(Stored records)
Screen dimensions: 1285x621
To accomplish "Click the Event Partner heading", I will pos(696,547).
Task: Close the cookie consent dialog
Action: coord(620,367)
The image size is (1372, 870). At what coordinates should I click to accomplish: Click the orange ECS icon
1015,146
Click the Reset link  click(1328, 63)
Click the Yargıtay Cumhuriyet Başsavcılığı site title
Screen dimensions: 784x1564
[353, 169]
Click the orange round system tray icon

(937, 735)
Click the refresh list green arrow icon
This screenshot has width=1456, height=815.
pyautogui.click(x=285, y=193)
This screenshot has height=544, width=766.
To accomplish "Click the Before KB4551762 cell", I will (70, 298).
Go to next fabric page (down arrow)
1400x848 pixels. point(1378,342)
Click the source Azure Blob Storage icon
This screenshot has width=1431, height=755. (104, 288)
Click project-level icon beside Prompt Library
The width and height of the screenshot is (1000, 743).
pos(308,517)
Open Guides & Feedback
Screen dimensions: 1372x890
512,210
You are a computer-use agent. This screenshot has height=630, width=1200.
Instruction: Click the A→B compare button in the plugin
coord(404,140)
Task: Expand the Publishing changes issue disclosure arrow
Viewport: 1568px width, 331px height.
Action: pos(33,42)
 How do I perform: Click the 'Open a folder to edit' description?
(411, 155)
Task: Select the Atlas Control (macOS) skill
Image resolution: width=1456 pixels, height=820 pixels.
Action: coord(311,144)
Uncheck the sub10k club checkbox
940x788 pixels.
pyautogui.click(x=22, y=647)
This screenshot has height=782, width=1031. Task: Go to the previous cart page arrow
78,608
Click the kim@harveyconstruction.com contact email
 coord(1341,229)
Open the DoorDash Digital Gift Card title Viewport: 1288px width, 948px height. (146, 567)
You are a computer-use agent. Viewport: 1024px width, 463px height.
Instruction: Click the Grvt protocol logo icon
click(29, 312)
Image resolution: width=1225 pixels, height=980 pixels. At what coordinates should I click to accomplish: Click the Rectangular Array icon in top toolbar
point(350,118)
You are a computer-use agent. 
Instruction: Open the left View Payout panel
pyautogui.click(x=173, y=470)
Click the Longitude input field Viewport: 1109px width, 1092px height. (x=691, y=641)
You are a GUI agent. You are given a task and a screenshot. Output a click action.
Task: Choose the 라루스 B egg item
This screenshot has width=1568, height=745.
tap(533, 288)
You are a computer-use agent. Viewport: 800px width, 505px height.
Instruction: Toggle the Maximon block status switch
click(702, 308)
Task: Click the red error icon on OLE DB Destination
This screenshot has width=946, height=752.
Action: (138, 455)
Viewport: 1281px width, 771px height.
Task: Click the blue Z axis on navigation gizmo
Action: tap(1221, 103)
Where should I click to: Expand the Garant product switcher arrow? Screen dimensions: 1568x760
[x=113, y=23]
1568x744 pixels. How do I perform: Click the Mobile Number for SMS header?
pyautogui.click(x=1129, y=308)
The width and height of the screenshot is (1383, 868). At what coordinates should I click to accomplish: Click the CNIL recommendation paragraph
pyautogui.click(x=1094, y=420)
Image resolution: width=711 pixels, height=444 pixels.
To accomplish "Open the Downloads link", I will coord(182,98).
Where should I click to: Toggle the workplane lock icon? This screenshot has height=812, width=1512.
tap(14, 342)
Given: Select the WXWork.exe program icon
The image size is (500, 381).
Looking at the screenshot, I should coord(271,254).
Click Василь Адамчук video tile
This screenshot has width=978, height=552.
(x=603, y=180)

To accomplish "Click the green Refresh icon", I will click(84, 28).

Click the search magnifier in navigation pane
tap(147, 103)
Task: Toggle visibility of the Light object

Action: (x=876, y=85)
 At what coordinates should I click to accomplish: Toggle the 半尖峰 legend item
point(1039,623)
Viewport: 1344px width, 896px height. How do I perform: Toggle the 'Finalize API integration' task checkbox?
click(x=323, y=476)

● **Problem**: Every entry needs to be written out again, exactly as given.

● **Written response**:
Screen dimensions: 1285x621
To accomplish "Click the Event Partner heading", I will pos(696,547).
Task: Close the cookie consent dialog
Action: coord(620,367)
The image size is (1372, 870). At what coordinates should I click to accomplish: Click the orange ECS icon
1015,146
Click the Reset link  click(1328, 63)
Click the Yargıtay Cumhuriyet Başsavcılığı site title
Screen dimensions: 784x1564
[353, 169]
Click the orange round system tray icon

(937, 735)
Click the refresh list green arrow icon
This screenshot has width=1456, height=815.
pyautogui.click(x=285, y=193)
This screenshot has height=544, width=766.
To accomplish "Click the Before KB4551762 cell", I will (70, 298).
Go to next fabric page (down arrow)
1400x848 pixels. point(1378,342)
Click the source Azure Blob Storage icon
This screenshot has width=1431, height=755. (104, 288)
Click project-level icon beside Prompt Library
The width and height of the screenshot is (1000, 743).
pos(308,517)
Open Guides & Feedback
Screen dimensions: 1372x890
512,210
You are a computer-use agent. This screenshot has height=630, width=1200.
Instruction: Click the A→B compare button in the plugin
coord(404,140)
Task: Expand the Publishing changes issue disclosure arrow
Viewport: 1568px width, 331px height.
Action: pos(33,42)
 How do I perform: Click the 'Open a folder to edit' description?
(411, 155)
Task: Select the Atlas Control (macOS) skill
Image resolution: width=1456 pixels, height=820 pixels.
Action: coord(311,144)
Uncheck the sub10k club checkbox
940x788 pixels.
pyautogui.click(x=22, y=647)
This screenshot has height=782, width=1031. Task: Go to the previous cart page arrow
78,608
Click the kim@harveyconstruction.com contact email
 coord(1341,229)
Open the DoorDash Digital Gift Card title Viewport: 1288px width, 948px height. (146, 567)
You are a computer-use agent. Viewport: 1024px width, 463px height.
Instruction: Click the Grvt protocol logo icon
click(29, 312)
Image resolution: width=1225 pixels, height=980 pixels. At what coordinates should I click to accomplish: Click the Rectangular Array icon in top toolbar
point(350,118)
You are a computer-use agent. 
Instruction: Open the left View Payout panel
pyautogui.click(x=173, y=470)
Click the Longitude input field Viewport: 1109px width, 1092px height. (x=691, y=641)
You are a GUI agent. You are given a task and a screenshot. Output a click action.
Task: Choose the 라루스 B egg item
This screenshot has width=1568, height=745.
tap(533, 288)
You are a computer-use agent. Viewport: 800px width, 505px height.
Instruction: Toggle the Maximon block status switch
click(702, 308)
Task: Click the red error icon on OLE DB Destination
This screenshot has width=946, height=752.
Action: (138, 455)
Viewport: 1281px width, 771px height.
Task: Click the blue Z axis on navigation gizmo
Action: tap(1221, 103)
Where should I click to: Expand the Garant product switcher arrow? Screen dimensions: 1568x760
[x=113, y=23]
1568x744 pixels. How do I perform: Click the Mobile Number for SMS header?
pyautogui.click(x=1129, y=308)
The width and height of the screenshot is (1383, 868). At what coordinates should I click to accomplish: Click the CNIL recommendation paragraph
pyautogui.click(x=1094, y=420)
Image resolution: width=711 pixels, height=444 pixels.
To accomplish "Open the Downloads link", I will coord(182,98).
Where should I click to: Toggle the workplane lock icon? This screenshot has height=812, width=1512.
tap(14, 342)
Given: Select the WXWork.exe program icon
The image size is (500, 381).
Looking at the screenshot, I should coord(271,254).
Click Василь Адамчук video tile
This screenshot has width=978, height=552.
(x=603, y=180)

To accomplish "Click the green Refresh icon", I will click(84, 28).

Click the search magnifier in navigation pane
tap(147, 103)
Task: Toggle visibility of the Light object

Action: (x=876, y=85)
 At what coordinates should I click to accomplish: Toggle the 半尖峰 legend item
point(1039,623)
Viewport: 1344px width, 896px height. How do I perform: Toggle the 'Finalize API integration' task checkbox?
click(x=323, y=476)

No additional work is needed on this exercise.